Solskyi: ‘Grain deal’ actually didn’t work for month

Solskyi: ‘Grain deal’ actually didn’t work for month

The Black Sea Grain Initiative practically did not work for a month, so Russia's statement about withdrawal from the agreement did not come as a surprise.

"Over the past month, we lived in conditions where the agreement was in effect de jure but practically did not work de facto. Because the number of ships was reduced to a minimum, and we, in principle, were already exporting by some other routes. New ships did not enter. The business understood that the chances of extension [of the deal] were doubtful. This is not something new. We are ready for this – it’s true. It is also true that it gets more difficult for us. It’s also obvious that we want the corridor to be restored," Minister of Agrarian Policy and Food of Ukraine Mykola Solskyi said during the United News telethon, an Ukrinform correspondent reports.

The minister emphasized that as long as the war started by Russia continues, the issue of security will always be relevant. It is impossible to predict the actions of the Russians, but this "is not a reason for us to stop and wait."

Solskyi noted that since April last year, Ukraine has been actively using its Danube ports and canals that pass through the territory of Romania. He also thanked Croatia for the offer to provide its ports but explained that this route is "partially viable, there is no panacea."

"No port will solve all problems. This is a route that tentatively goes through Zakarpattia region, Hungary, primarily for containers.

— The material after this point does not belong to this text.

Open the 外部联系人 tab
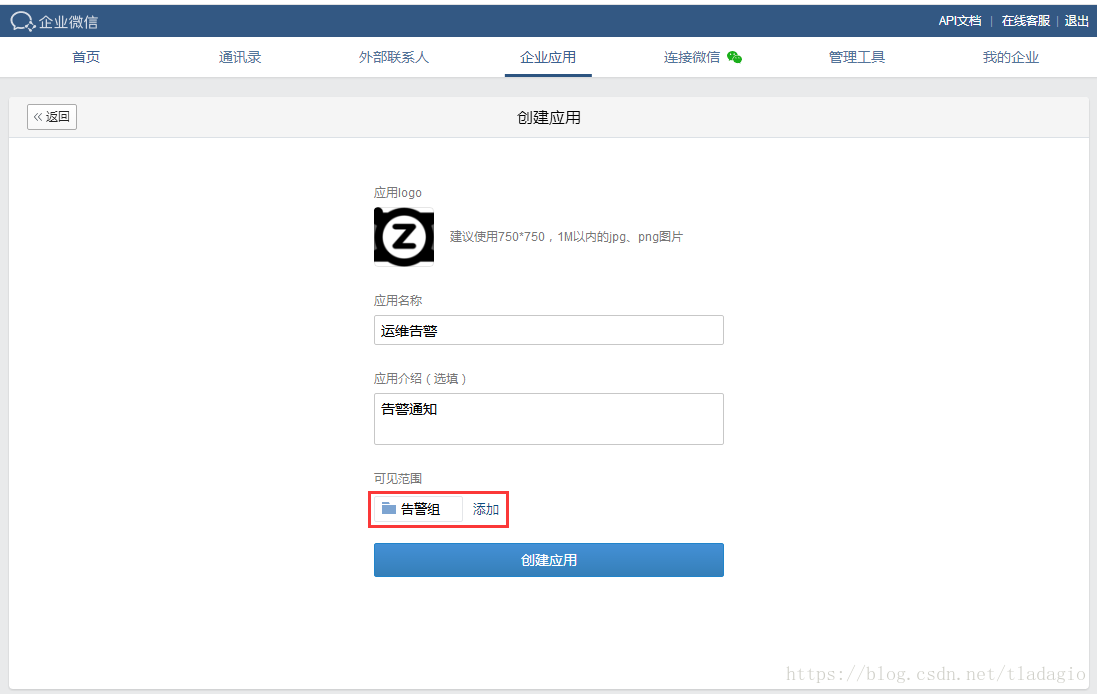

It's not new, we have companies that have tried it, this volume is hundreds of thousands, and we need millions," Solskyi explained.

In addition, he said that with such an approach it would be possible to use the ports of Slovenia, Italy, as well as Lithuania, Latvia, Germany, and the Netherlands.

Commenting on the statement by five EU countries regarding the demand to extend the ban on the import of Ukrainian agricultural products, Solskyi emphasized that this issue should be discussed and resolved together with the European Commission, but Ukraine was not asking for much but only insisted on the usual rules of free trade.

"We are trying to conduct this communication with a clear head, but with a firm intention to protect our farmers and interests. In my opinion, we have moments that need to be discussed, which will give all participants a chance to get out of this situation with dignity," the minister said.

As reported, on July 17, Russia announced the termination of the agreement with Türkiye and the UN regarding the Black Sea Grain Initiative.

In May 2023, the European Commission banned the import of wheat, maize, rapeseed, and sunflower seed from Ukraine to Bulgaria, Hungary, Poland, Slovakia, and Romania at the insistence of these countries. On June 5, the ban was extended until September 15, 2023.

On July 19, the ministers of agriculture of the mentioned five EU countries adopted a joint statement demanding the extension of the European Commission's decision until the end of the year.